The Household Economy Approach: A Resource Manual for Practitioners

Author(s)
Seaman, J., Clarke, P., Boudreau, T., and Holt, J
Publication language
English
Pages
175pp
Date published
01 Jan 2000
Type
Tools, guidelines and methodologies
Keywords
Livelihoods, Research methodology

It is now widely agreed that hunger and famine are best understood not only in terms of the supply of food, but in terms of people’s ability to gain access to enough of that food. Even in rich countries where food is in abundant supply, people can go hungry if they do not have enough money to buy it.
This criterion of access to food has been very useful in explaining why hunger and famine occur in the way they do. For instance, it explains why, in poor countries where even in normal times some people do not get enough to eat, the failure of crops and other production is only rarely followed by starvation. Even in the face of severe production failure, people can often acquire enough food to survive by using food reserves or by exchanging savings, livestock and other assets for food. Even the poorest people, those who have neither assets nor reserves, may be able to survive by finding additional employment or other sources of income.

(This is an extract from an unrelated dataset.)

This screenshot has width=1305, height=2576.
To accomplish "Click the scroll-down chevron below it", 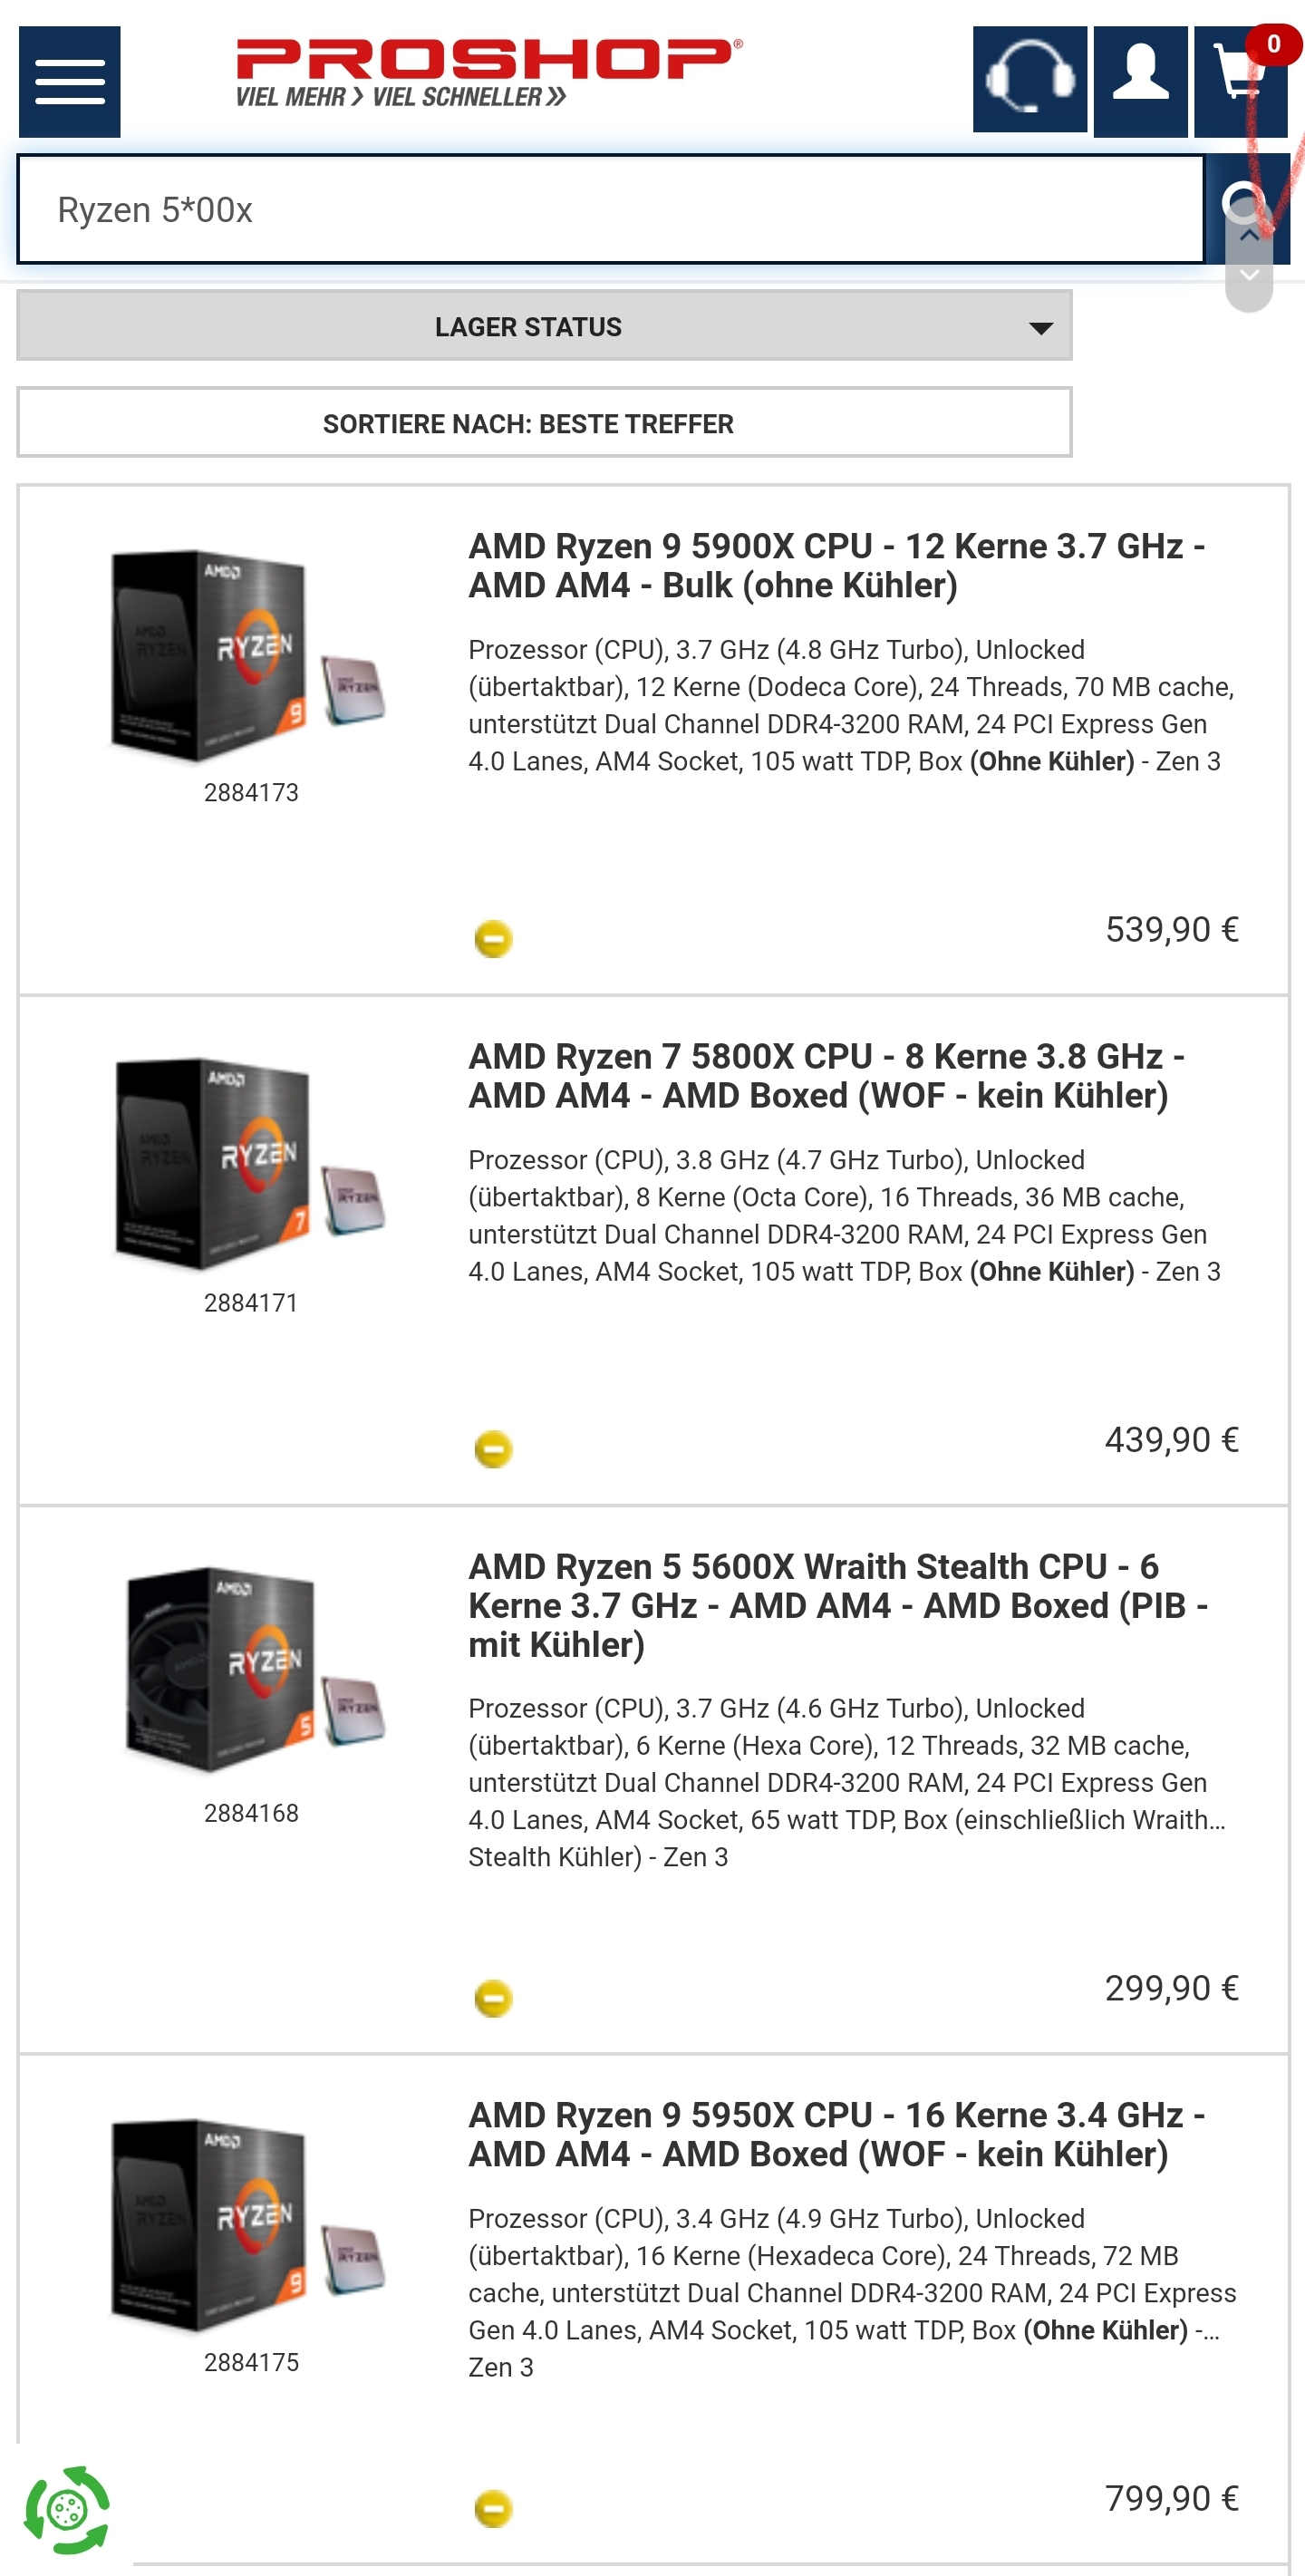I will tap(1248, 274).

However, the concept of access has proved less useful in practice. Although the monitoring of food production and exchange (for example, by remote surveillance or price monitoring) has become routine, it is more difficult to assess people’s ability to access food. A crop failure, an increase in the price of staple foods or some other shock may be easy to observe, but it is much harder to explain how they might affect people’s ability to obtain enough food. We can only understand this if we understand people’s normal economy: how they usually make a living; their savings, reserves and assets; and how household production and labour are exchanged for other goods. For example, a family heavily dependent on agriculture would be more affected by crop failure than one that relied more on livestock or wage income. A family with substantial reserves might easily survive a production shock, whereas a family without reserves or alternative sources of income might be quickly reduced to starvation.